Brain MR imaging and spectroscopy for outcome prognostication after pediatric cardiac arrest

Abstract

Aim: Children surviving cardiac arrest are at high risk of neurological morbidity and mortality; however, there is a lack of validated prognostic biomarkers. We aimed to evaluate brain magnetic resonance imaging (MRI) and spectroscopy (MRS) as predictors of death and disability. Secondly, we evaluated whether MRI/S by randomized group.

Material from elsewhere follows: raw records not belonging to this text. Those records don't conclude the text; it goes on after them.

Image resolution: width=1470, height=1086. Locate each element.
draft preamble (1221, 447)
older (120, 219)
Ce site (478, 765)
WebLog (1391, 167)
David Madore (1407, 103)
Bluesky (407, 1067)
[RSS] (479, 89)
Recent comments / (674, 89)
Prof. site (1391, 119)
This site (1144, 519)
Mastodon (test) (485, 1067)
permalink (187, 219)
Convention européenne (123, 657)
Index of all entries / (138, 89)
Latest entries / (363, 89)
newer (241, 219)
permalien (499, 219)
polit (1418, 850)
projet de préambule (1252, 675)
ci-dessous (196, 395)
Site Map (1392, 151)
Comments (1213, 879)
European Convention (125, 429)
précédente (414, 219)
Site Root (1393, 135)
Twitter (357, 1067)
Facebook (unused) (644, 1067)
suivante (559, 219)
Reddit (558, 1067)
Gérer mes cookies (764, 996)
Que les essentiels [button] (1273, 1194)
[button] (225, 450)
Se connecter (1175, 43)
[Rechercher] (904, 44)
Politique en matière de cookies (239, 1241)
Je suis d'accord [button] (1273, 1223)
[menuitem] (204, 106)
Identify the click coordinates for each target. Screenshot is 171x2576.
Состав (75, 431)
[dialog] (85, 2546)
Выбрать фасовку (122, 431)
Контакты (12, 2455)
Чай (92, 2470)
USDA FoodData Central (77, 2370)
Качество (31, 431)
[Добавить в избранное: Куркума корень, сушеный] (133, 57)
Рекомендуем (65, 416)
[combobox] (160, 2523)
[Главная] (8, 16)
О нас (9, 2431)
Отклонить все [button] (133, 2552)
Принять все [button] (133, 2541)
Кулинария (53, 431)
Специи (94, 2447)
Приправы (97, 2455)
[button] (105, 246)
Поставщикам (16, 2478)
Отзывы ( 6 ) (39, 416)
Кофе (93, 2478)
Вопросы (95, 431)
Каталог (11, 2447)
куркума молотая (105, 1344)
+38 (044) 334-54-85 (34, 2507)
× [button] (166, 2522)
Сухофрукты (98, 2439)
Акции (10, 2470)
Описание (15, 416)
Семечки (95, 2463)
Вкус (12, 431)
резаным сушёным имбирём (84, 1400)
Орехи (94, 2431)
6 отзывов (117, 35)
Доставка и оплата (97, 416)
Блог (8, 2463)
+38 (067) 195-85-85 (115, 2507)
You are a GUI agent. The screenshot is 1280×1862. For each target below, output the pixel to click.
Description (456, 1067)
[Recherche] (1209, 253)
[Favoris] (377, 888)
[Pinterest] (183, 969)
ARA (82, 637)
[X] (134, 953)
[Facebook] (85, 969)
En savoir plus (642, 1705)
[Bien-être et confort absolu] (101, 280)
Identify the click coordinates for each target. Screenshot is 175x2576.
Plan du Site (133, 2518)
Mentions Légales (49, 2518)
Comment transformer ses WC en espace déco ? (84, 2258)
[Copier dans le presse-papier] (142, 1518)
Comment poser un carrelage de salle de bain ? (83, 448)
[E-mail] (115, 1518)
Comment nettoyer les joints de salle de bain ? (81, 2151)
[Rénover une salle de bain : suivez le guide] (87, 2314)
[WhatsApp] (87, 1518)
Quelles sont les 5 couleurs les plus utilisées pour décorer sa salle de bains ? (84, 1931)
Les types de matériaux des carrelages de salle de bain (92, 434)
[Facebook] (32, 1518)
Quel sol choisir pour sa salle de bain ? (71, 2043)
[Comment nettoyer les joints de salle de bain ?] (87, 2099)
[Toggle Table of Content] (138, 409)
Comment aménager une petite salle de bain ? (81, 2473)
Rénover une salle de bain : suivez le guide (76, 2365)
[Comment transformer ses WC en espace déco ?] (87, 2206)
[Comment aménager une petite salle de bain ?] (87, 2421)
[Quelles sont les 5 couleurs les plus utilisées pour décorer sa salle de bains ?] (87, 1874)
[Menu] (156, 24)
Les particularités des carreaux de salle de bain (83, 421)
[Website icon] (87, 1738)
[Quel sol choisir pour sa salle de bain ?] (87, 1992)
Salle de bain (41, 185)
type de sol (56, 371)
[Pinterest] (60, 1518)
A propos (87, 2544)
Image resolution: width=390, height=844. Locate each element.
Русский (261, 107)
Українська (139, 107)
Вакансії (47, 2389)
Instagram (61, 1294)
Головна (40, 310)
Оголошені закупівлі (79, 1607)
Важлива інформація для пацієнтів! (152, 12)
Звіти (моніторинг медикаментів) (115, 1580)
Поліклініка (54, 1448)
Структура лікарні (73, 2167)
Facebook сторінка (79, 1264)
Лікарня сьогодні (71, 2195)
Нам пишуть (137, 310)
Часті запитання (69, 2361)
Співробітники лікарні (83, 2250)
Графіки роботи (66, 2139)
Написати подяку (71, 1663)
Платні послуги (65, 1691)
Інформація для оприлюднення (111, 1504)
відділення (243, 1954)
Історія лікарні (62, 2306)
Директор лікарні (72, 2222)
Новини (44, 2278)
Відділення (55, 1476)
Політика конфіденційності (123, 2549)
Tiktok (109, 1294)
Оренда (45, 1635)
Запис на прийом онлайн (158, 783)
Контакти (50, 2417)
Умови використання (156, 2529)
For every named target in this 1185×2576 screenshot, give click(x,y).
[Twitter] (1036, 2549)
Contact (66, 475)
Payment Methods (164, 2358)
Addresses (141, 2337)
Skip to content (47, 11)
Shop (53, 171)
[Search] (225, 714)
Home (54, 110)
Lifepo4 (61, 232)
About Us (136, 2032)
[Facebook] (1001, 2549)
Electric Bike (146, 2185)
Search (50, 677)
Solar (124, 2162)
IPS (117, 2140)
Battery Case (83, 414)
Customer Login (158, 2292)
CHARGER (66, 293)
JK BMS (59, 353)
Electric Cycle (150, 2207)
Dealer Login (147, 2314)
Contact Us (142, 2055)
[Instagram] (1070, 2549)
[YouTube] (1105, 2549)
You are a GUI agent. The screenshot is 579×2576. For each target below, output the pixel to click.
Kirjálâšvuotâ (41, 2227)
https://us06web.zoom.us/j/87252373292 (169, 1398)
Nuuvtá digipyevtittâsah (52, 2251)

Methods: This single center study analyzed clinically indicated brain MRI/S data from children enrolled in a randomized controlled trial of 24 vs. 72 h of hypothermia following cardiac arrest. Two pediatric radiologists scored conventional MRIs. Lactate and N-acetyl-aspartate (NAA) concentrations (mmol/kg) were determined from spectra acquired from the basal ganglia, thalamus, parietal white matter and parietooccipital gray matter. Mortality and neurological outcomes (favorable = Pediatric Cerebral Performance Category [PCPC] 1, 2, 3 or increase < 2) were assessed at hospital discharge. Non-parametric tests were used to test for associations between MRI/S biomarkers and outcome and randomized group.

Results: 23 children with (median [interquartile range]) age of 1.5 (0.3-4.0) years. Ten (44%) had favorable outcome. There were more T2 brain lesions in the lentiform nuclei in children with unfavorable 12 (92%) vs. favorable 3 (33%) outcome, p = 0.007. Increased lactate and decreased NAA concentrations in the parietooccipital gray matter and decreased NAA in the parietal white matter were associated with unfavorable outcome (p's < 0.05). There were no differences for any biomarker by randomized group.

Conclusion: Regional cerebral and metabolic MRI/S biomarkers are predictive of neurological outcomes at hospital discharge in pediatric cardiac arrest and should undergo validation testing in a large sample.

Trial registration: ClinicalTrials.gov NCT00797680.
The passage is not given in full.